[TASK STATEMENT]
From the entries below, copy out every line with "width" in it.

[RECORD EXCERPTS]
◆ ◆ ◆ ◆
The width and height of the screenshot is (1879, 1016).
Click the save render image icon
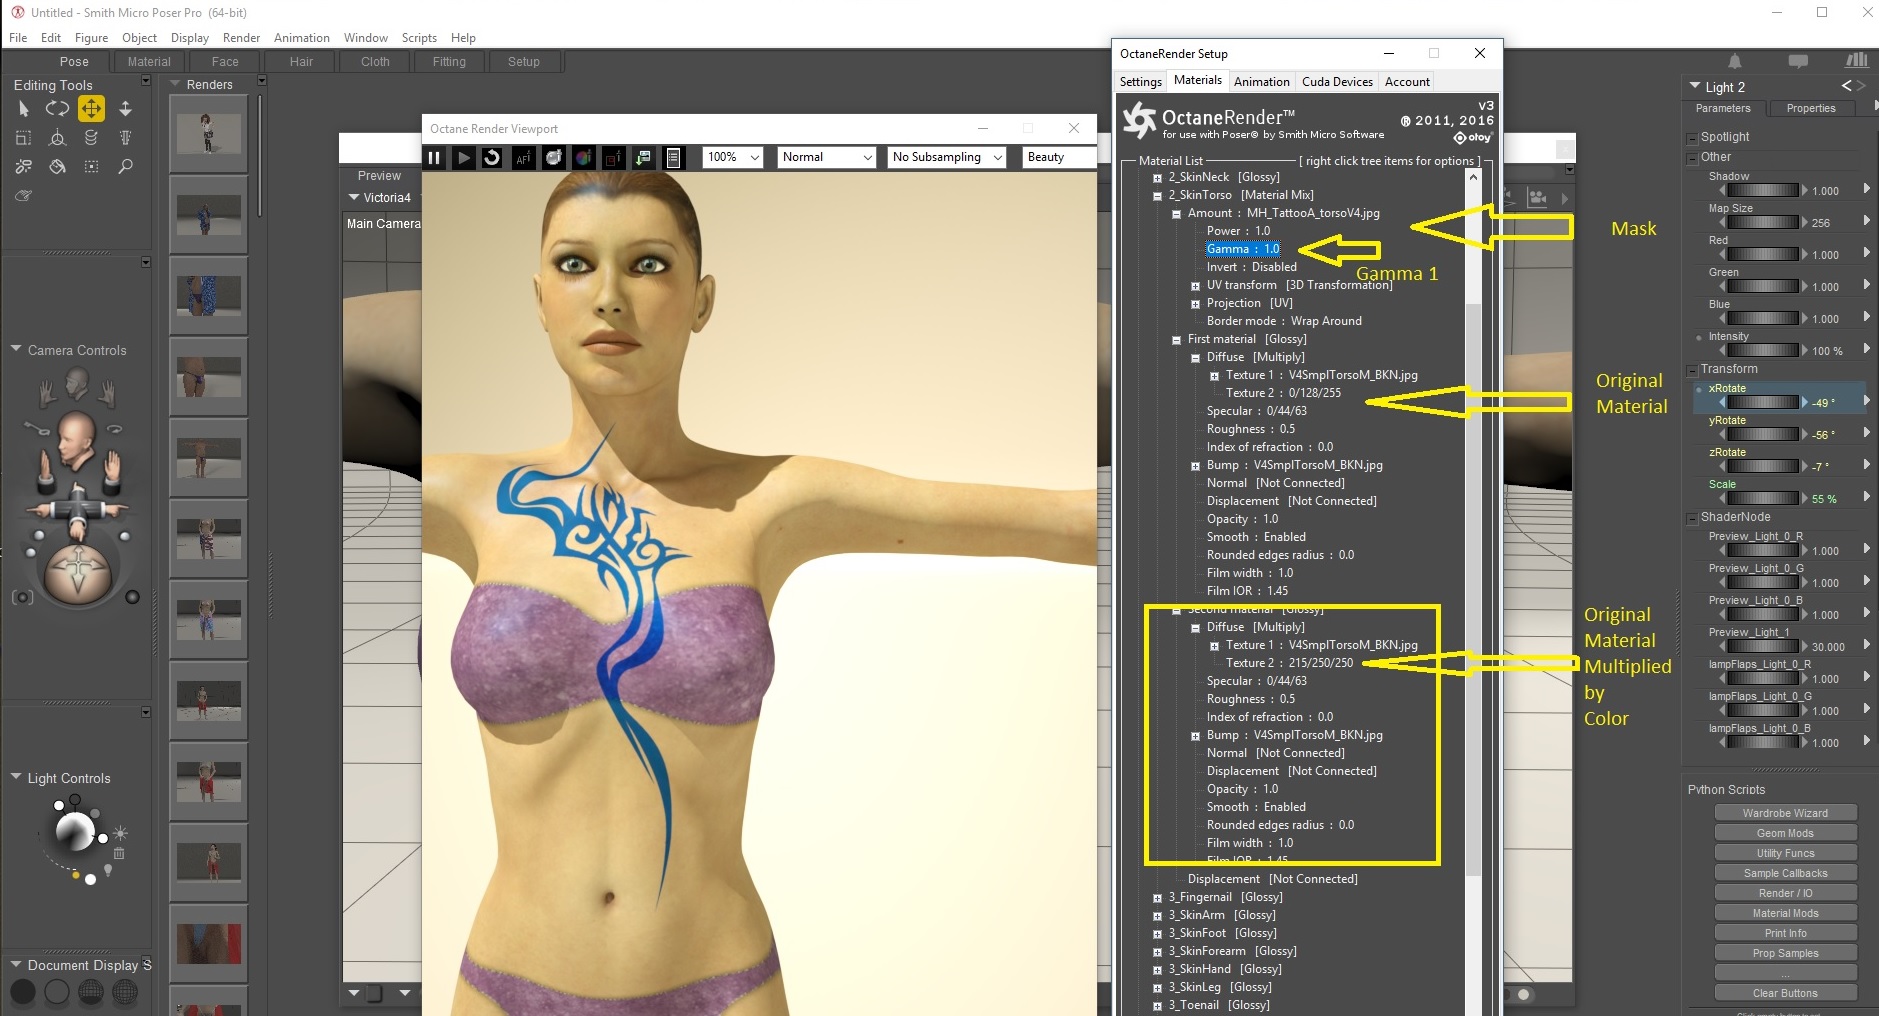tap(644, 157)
◆ ◆ ◆ ◆
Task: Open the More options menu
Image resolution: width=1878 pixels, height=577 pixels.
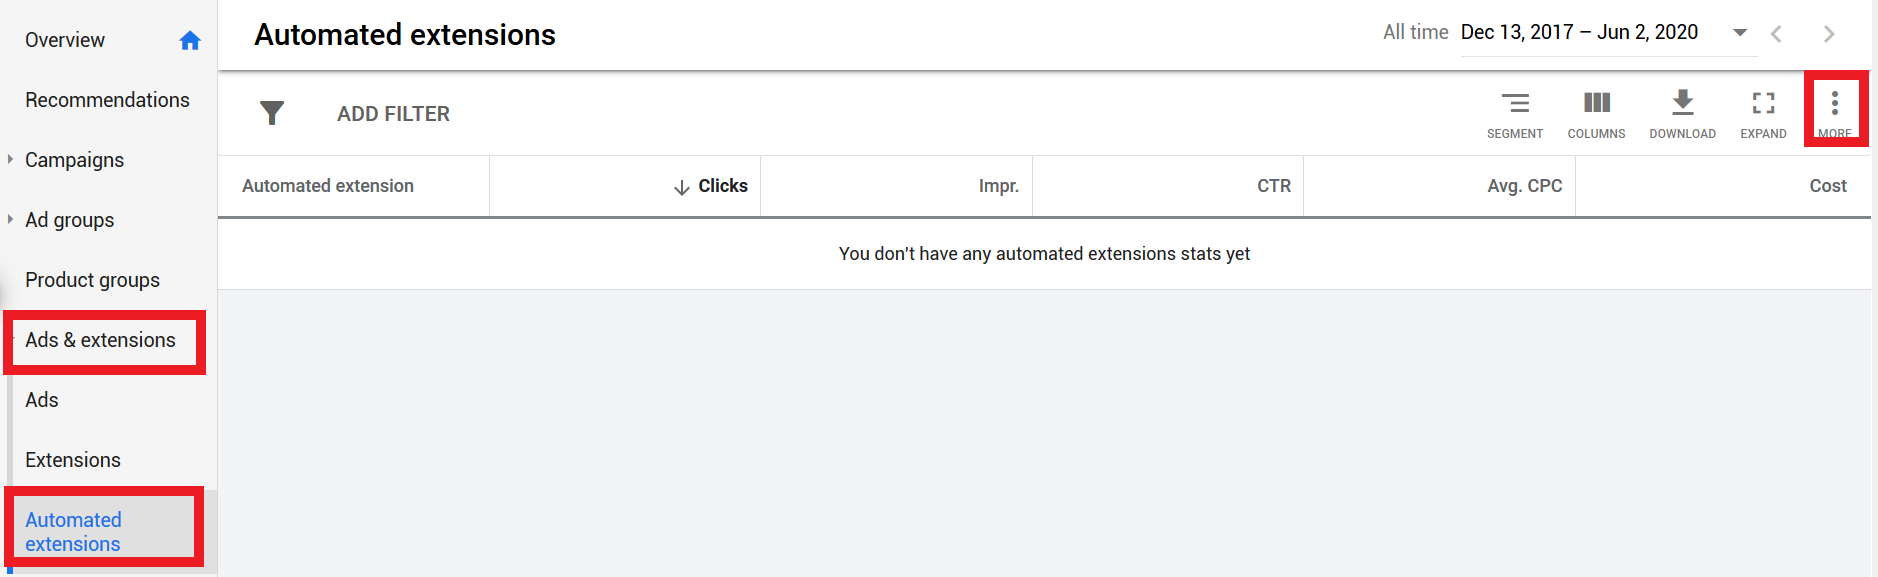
◆ ◆ ◆ ◆
[YOUR RESPONSE]
The width and height of the screenshot is (1879, 1016).
Image resolution: width=1878 pixels, height=577 pixels.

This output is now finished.